Records for the exercise >>
________________________

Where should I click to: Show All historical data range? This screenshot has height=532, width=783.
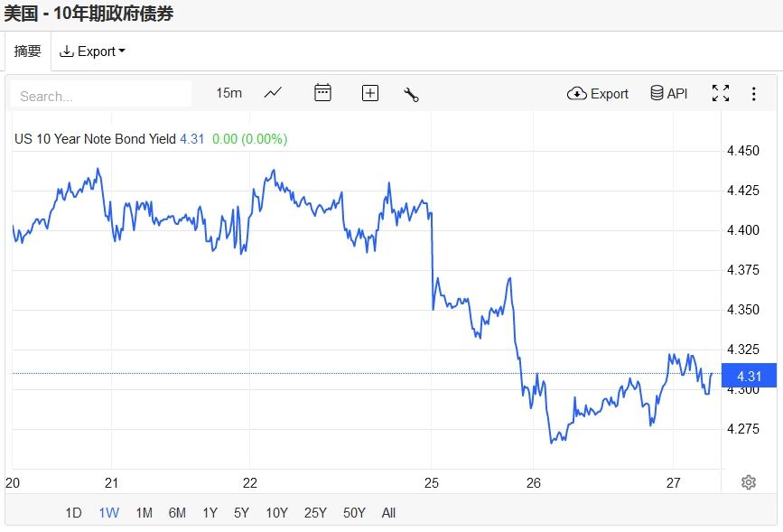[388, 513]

________________________

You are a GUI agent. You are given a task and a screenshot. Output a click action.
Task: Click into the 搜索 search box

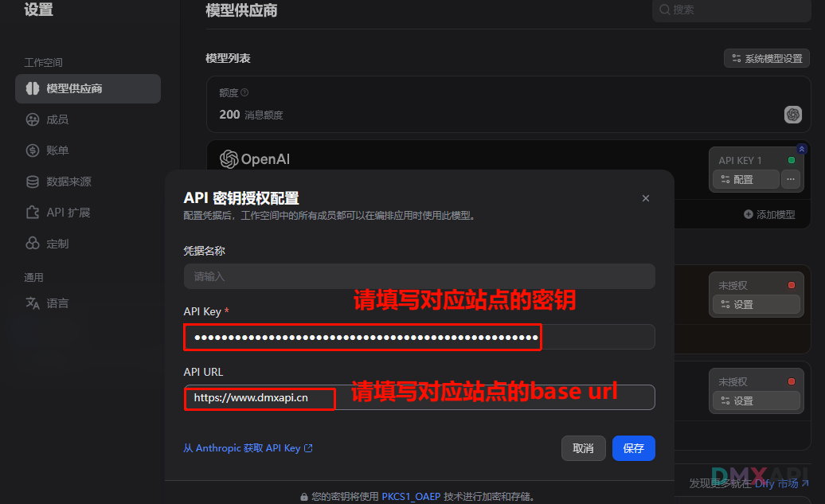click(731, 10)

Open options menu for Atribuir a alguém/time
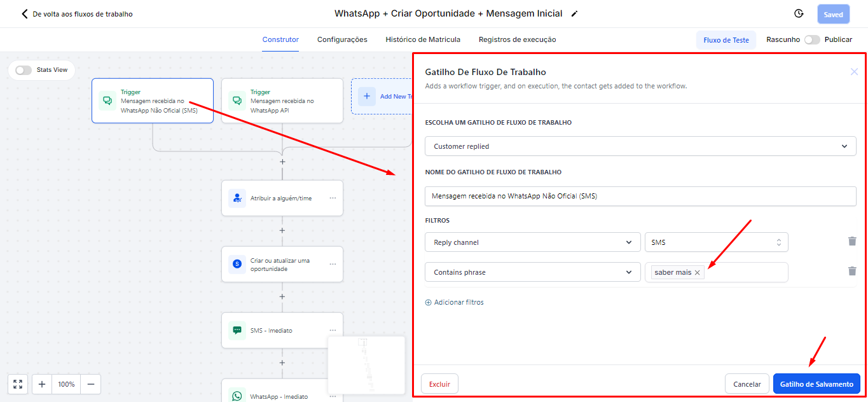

________________________

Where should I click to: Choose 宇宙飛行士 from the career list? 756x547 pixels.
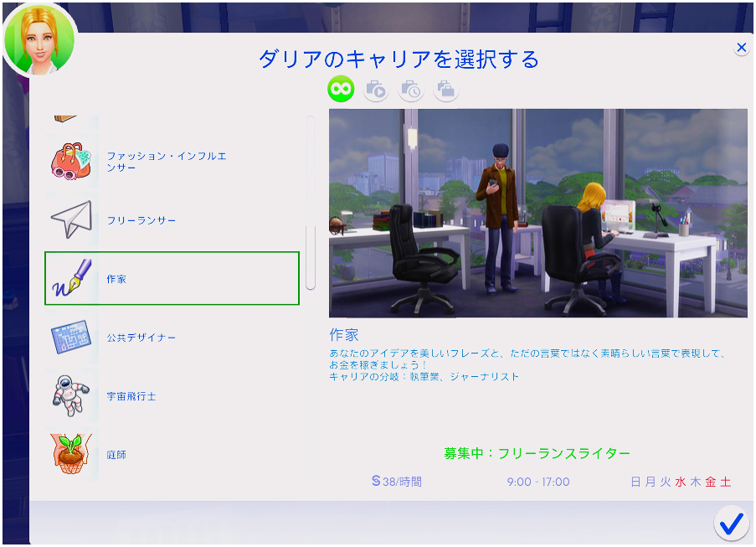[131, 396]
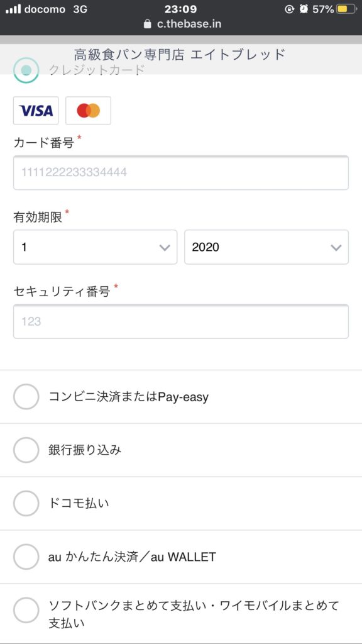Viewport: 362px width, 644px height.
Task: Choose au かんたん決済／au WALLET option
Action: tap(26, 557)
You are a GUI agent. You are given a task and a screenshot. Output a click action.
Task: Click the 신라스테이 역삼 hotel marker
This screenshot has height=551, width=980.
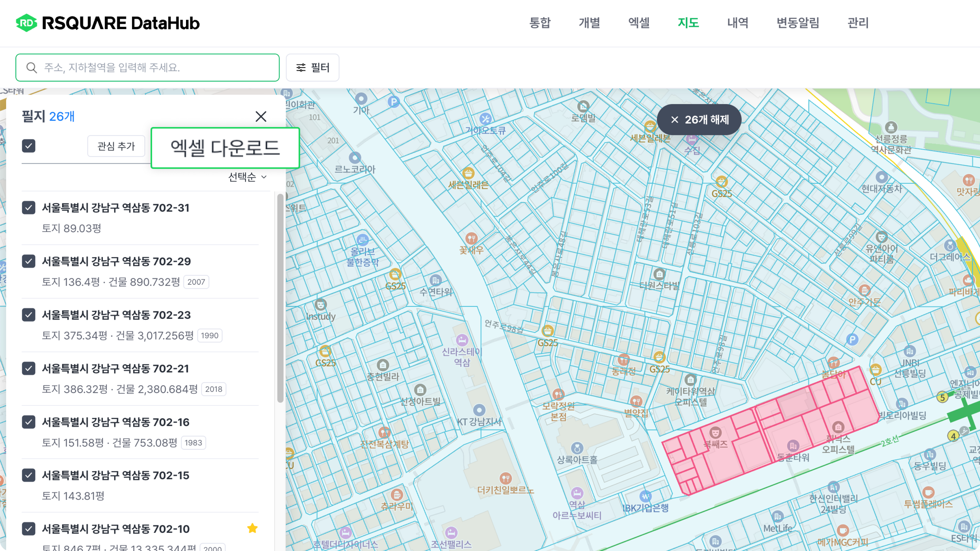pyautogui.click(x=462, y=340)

________________________

Work required >> Your output should be the lines above from the one that contains "Task: Click into the 搜索 search box" through the one that contains "Open options menu for Atribuir a alguém/time", word for word, with pictures left out.

Expected output >>
Task: Click into the 搜索 search box

click(731, 10)

Open options menu for Atribuir a alguém/time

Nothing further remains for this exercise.